## Passage to read
────────────────────

The first proposition is that the salient reference standard stems from observing other people in one’s environment. (Festinger, 1954; Wood, 1989). The second proposition is that the motives generally considered within social comparison research (i.e., self-evaluation, self-improvement, and self-enhancement) are conceptually linked to different phases and comparison outcomes of the self-regulation feedback loop. Table 2 summarises the relation of the three motives with the comparison goal, the comparison direction, and the motivational effects.

Table 2. Mapping of key motives from social comparison literature to motivational states in self-regulation research.

Motive	Goal of Social Comparison	Direction of Comparison	Motivational Effects for Goal Pursuit
Self-Evaluation	Gathering information about oneself (e.g., abilities)	↔ lateral	Self-assessment: Detection of discrepancies between actual standing and salient comparison standard
Self-Improvement	Aiming to achieve something worthwhile	↑ upward	Investing effort aimed at discrepancy reduction (pushing) But: Possibility of disengagement if discrepancy is too large (disengagement)
Self-Enhancement	Improving self-esteem	↓ downward	Effort reduction (coasting)

The self-evaluation motive most closely corresponds to the comparator or discrepancy-assessment stage of the self-regulation process. The key function of self-evaluation is to gather information about one’s standing on a given comparison dimension. To do so, available information from all sorts of available social comparison standards is attended to (lateral direction of comparison), and this information needs to be processed and integrated as accurately as possible. Please note that this lateral comparison implies comparisons with similar and relevant others, as outlined in the introduction (i.e., scientists rarely compare themselves with pre-schoolers to assess their mental abilities).

────────────────────

Stored data entries:
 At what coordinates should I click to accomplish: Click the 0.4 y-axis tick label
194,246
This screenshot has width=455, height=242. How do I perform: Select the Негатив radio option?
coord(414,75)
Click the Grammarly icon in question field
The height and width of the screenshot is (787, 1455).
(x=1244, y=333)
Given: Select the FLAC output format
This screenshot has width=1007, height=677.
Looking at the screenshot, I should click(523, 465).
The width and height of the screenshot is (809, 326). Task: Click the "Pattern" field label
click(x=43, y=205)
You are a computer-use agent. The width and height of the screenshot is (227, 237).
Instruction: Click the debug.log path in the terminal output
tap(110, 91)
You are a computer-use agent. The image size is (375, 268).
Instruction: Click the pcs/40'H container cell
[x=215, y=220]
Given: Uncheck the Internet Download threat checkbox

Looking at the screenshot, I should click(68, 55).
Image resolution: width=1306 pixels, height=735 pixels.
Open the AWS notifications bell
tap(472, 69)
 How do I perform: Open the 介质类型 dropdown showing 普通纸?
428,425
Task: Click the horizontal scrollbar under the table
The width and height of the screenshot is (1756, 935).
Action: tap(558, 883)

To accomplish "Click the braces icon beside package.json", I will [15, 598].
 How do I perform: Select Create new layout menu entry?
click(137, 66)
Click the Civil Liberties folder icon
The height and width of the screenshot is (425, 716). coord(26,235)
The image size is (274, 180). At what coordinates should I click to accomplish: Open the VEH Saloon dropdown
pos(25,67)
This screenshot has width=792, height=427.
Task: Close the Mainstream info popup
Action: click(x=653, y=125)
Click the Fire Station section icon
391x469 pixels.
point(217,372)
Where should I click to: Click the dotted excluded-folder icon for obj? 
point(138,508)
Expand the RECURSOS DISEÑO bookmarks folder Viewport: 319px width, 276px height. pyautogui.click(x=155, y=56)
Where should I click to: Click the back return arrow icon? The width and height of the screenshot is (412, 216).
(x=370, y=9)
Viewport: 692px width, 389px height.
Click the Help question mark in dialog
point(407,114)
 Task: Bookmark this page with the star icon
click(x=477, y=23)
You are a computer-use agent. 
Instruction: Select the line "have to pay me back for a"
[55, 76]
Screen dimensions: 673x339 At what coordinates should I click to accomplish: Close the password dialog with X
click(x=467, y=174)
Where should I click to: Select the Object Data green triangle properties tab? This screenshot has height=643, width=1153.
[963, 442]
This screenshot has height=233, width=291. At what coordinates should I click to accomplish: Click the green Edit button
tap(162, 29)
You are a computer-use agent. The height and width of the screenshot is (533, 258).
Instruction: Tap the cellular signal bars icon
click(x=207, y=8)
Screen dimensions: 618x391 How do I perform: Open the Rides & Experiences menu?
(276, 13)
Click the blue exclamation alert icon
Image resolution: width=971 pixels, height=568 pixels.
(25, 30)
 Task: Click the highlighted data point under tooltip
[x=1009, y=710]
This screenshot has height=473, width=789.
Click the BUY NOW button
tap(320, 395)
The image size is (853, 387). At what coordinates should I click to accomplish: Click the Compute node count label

────────────────────

## What is required
Answer these questions from the social comparison passage:
1. According to the first proposition, what does the salient reference standard stem from?
2. Which direction of comparison does the table assign to the self-enhancement motive?
3. Which stage of the self-regulation process does the self-evaluation motive most closely correspond to?

## Expected output
1. Observing other people in one's environment.
2. Downward.
3. The comparator or discrepancy-assessment stage.